Artisti del secondo 800 all’Antico Caffè Greco

 

Col passare degli anni, gli artisti raccolti al Greco di Roma non cessarono di rappresentare uno dei più spiccati motivi di quel picturesque, al quale gli oltramontani erano particolarmente interessati. A tal punto che le guide turistiche si vedevano costrette a fornire in merito precisi particolari, fissando persino gli orari migliori per godere di quegli assembramenti, quasi dovesse trattarsi di una regolare rappresentazione. «Caffè Greco, with a restaurant, in the Via Condotti, the rendezvous of the artists of every country – almost all the artists in Rome may be met here; it is their general rendezvous at 7 A.M. for breakfast, and in the evening».

Così, ad esempio, il Murray’s Hand-Book dedicato a Rome & its Environs nel 1869 (e citiamo già dalla 9′ edizione); mentre nel Beadeker di trent’anni più tardi, Central Italy and Rome, 1900, il particolare sarà appena annotato: «Cafè Greco, Via Condotti 86, formerly frequented by artists». La ragione di una simile affluenza ce la dà il De Cesare, dove scrive che «gli artisti formavano nella vita sociale di allora una classe affatto distinta, con una nota propria, schietta e geniale.

Non c’erano circoli o clubs», egli aggiunge, «e per una tradizione quasi secolare, si davano convegno al caffè Greco, in via Condotti, che era divenuto loro feudo e recapito, e campo chiuso delle loro dispute vivaci e iperboliche». E, prima di lui, Pascarella non aveva esitato ad affermare: «si può dire, senza esagerare, che fino al 1870 il Circolo artistico internazionale di Roma fu il Caffè Greco». Sembra però che, di quei tipici personaggi, pochi dessero commercio.

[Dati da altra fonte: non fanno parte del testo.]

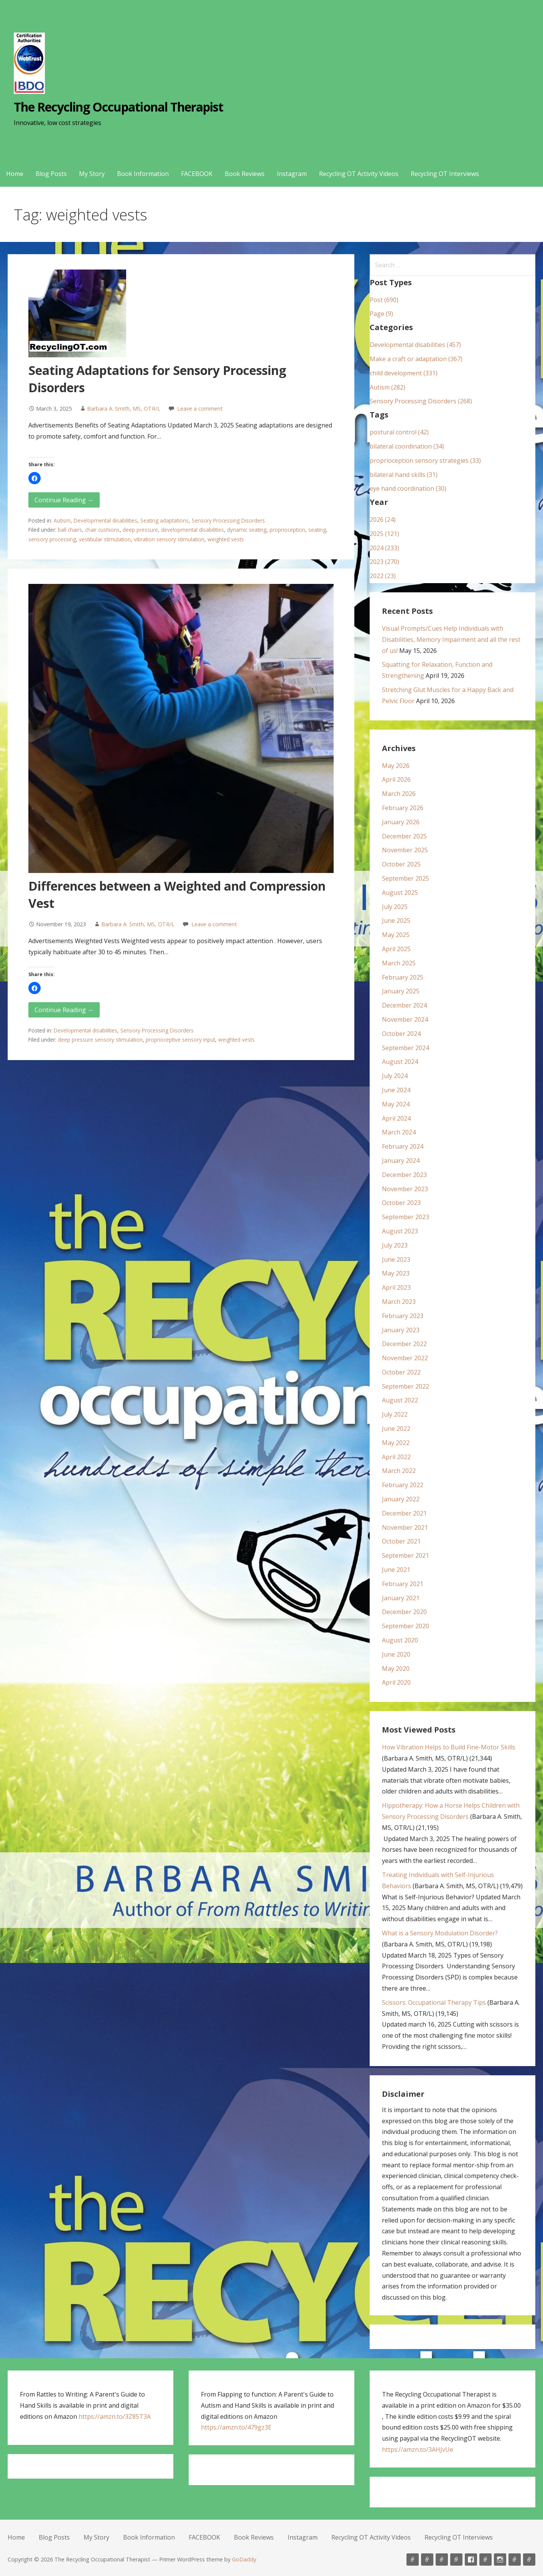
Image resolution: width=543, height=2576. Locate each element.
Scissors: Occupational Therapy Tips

Male comune a tutta la penisola, come avevano già osservato i De Goncourt: «Il caffè, in Italia, è luogo pubblico, in cui non si consuma niente». Sta di fatto che passò in proverbio, negli annali del caffè Greco, la consumazione tipica di quei bohémiens: «acqua di cannella e fuoco di padella». Cioè l’acqua della fontanina che butta tuttora nella prima saletta, sotto il telefono a gettone, e la padella, o «focone», che troppo spesso serviva soltanto a far accendere le pipe degli sfaccendati avventori. Tolleranti tradizioni del Greco nelle quali vanno ad inserirsi anche i molti «chiodi» piantati dagli artisti, a tutte spese delle varie gestioni del locale, dal Carnesecchi al Salvioni (che si fece una reputazione durante il blocco napoleonico, continuando a mescere, sia pure in misura minore del consueto, caffè genuino, mentre le altre botteghe non passavano che «cicoria»), dal Frezza ai Gubinelli, di cui avremmo occasione di parlare a lungo.
Ma non appiccavano soltanto «chiodi», quegli artisti; lasciavano pure disegni.

Un cameriere del locale, certo Raffaele (che il Frezza usava indicare nel quadro del Passini), possedeva un album che, secondo quanto il Frezza stesso riferì a Cesare Pascarella, «era un museo, e conteneva firme, indirizzi, poesie, pezzi di musica, disegni, caricature e motti di coloro che avevano frequentato o visitato il caffè. Quel gestore rammentava inoltre molto chiaramente una pagina tutta di pugno di Gogol e «un guerriero a cavallo» di Massimo D’Azeglio, mentre ancora più esplicita risulta la testimonianza scritta di Nino Costa sul prezioso cimelio. «Vi era al Caffè Greco», egli riferisce, «un certo cameriere chiamato Raffaello, favorito di tutti, che aveva raccolto in un album una quantità di schizzi all’acquarello dei migliori artisti dell’epoca, ed io mi sentii molto lusingato quando venni richiesto di contribuirvi, il che feci dandogli l’unico acquarello che mai abbia fatto in vita mia». Più tardi anche Frederic Leighton, futuro Presidente della Royal Academy, aderirà all’invito, e proprio sfogliando quelle pagine, narra con orgoglio il Costa, nascerà in lui l’ammirazione per il pittore romano, che doveva poi tramutarsi in reciproca duratura amicizia.